▶ _WHAT YOU ARE ASKED TO DO_
Your task is to transcribe, without alteration, the lines from the top of the material below through the line bearing "Given: Select the eraser tool", inclusive.

▶ _DATA_
Content starts

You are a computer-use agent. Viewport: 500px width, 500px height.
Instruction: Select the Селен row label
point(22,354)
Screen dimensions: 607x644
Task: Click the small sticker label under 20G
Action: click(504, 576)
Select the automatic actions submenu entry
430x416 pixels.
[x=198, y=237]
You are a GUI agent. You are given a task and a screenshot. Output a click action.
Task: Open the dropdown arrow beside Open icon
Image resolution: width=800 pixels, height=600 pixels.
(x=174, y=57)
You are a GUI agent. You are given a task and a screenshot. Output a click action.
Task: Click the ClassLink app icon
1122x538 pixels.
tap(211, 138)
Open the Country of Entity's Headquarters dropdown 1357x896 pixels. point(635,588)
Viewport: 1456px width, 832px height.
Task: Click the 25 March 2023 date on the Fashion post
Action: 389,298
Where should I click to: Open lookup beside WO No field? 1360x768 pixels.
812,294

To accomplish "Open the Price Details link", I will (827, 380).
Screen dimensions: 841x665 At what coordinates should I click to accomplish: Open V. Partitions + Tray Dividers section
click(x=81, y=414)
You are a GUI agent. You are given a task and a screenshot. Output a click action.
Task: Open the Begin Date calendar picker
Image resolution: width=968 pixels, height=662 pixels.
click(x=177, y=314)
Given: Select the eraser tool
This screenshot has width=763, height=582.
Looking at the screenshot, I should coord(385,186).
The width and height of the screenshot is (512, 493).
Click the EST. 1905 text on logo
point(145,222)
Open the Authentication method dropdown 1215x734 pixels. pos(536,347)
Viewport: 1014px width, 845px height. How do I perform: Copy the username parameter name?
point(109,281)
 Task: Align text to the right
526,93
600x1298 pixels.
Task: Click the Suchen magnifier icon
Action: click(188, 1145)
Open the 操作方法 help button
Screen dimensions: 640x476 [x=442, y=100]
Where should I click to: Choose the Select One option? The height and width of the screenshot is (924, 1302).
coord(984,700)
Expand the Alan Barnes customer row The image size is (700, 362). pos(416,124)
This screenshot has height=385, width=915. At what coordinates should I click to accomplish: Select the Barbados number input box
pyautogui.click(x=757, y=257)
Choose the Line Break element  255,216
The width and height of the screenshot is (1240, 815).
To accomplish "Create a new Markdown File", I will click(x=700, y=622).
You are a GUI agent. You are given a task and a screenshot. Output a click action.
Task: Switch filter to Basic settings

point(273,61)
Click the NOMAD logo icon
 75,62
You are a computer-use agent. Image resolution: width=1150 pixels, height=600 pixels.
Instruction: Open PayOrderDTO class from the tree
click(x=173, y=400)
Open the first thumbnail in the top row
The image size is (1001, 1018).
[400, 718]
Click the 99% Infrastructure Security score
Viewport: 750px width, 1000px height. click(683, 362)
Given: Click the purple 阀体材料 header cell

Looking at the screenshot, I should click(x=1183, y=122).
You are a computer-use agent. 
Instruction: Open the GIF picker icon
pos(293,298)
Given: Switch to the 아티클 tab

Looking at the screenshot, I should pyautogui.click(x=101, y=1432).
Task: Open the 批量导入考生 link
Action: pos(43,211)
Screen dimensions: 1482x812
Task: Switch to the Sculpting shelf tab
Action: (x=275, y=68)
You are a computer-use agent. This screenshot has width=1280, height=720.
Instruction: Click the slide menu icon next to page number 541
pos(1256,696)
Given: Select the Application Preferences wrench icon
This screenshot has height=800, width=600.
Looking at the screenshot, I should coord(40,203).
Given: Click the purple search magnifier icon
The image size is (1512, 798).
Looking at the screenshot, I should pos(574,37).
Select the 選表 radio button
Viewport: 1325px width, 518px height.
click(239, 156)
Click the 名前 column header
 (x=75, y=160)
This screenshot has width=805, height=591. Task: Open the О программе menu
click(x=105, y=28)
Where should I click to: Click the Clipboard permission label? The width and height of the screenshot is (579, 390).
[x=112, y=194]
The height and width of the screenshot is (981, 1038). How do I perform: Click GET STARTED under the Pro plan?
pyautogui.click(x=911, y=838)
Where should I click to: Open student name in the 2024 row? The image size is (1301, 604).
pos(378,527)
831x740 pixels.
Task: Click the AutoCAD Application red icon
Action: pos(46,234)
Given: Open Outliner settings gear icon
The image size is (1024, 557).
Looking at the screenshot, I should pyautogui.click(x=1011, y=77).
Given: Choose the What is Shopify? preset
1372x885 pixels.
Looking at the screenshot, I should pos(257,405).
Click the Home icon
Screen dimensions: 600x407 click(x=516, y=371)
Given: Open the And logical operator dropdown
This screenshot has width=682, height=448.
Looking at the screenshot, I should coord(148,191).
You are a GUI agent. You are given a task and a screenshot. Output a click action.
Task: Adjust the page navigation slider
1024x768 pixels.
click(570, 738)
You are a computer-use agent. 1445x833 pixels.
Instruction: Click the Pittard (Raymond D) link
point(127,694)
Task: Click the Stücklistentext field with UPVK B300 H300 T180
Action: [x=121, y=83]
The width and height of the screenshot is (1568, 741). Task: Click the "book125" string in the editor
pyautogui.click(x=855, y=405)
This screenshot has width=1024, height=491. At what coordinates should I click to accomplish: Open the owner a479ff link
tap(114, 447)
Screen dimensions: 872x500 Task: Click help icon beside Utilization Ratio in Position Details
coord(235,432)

Content ends

▶ _RESULT OF THE TASK_
You are a computer-use agent. Viewport: 500px width, 500px height.
Instruction: Select the Селен row label
point(22,354)
Screen dimensions: 607x644
Task: Click the small sticker label under 20G
Action: click(504, 576)
Select the automatic actions submenu entry
430x416 pixels.
[x=198, y=237]
You are a GUI agent. You are given a task and a screenshot. Output a click action.
Task: Open the dropdown arrow beside Open icon
Image resolution: width=800 pixels, height=600 pixels.
(x=174, y=57)
You are a GUI agent. You are given a task and a screenshot. Output a click action.
Task: Click the ClassLink app icon
1122x538 pixels.
tap(211, 138)
Open the Country of Entity's Headquarters dropdown 1357x896 pixels. point(635,588)
Viewport: 1456px width, 832px height.
Task: Click the 25 March 2023 date on the Fashion post
Action: 389,298
Where should I click to: Open lookup beside WO No field? 1360x768 pixels.
812,294

To accomplish "Open the Price Details link", I will (827, 380).
Screen dimensions: 841x665 At what coordinates should I click to accomplish: Open V. Partitions + Tray Dividers section
click(x=81, y=414)
You are a GUI agent. You are given a task and a screenshot. Output a click action.
Task: Open the Begin Date calendar picker
Image resolution: width=968 pixels, height=662 pixels.
click(x=177, y=314)
Given: Select the eraser tool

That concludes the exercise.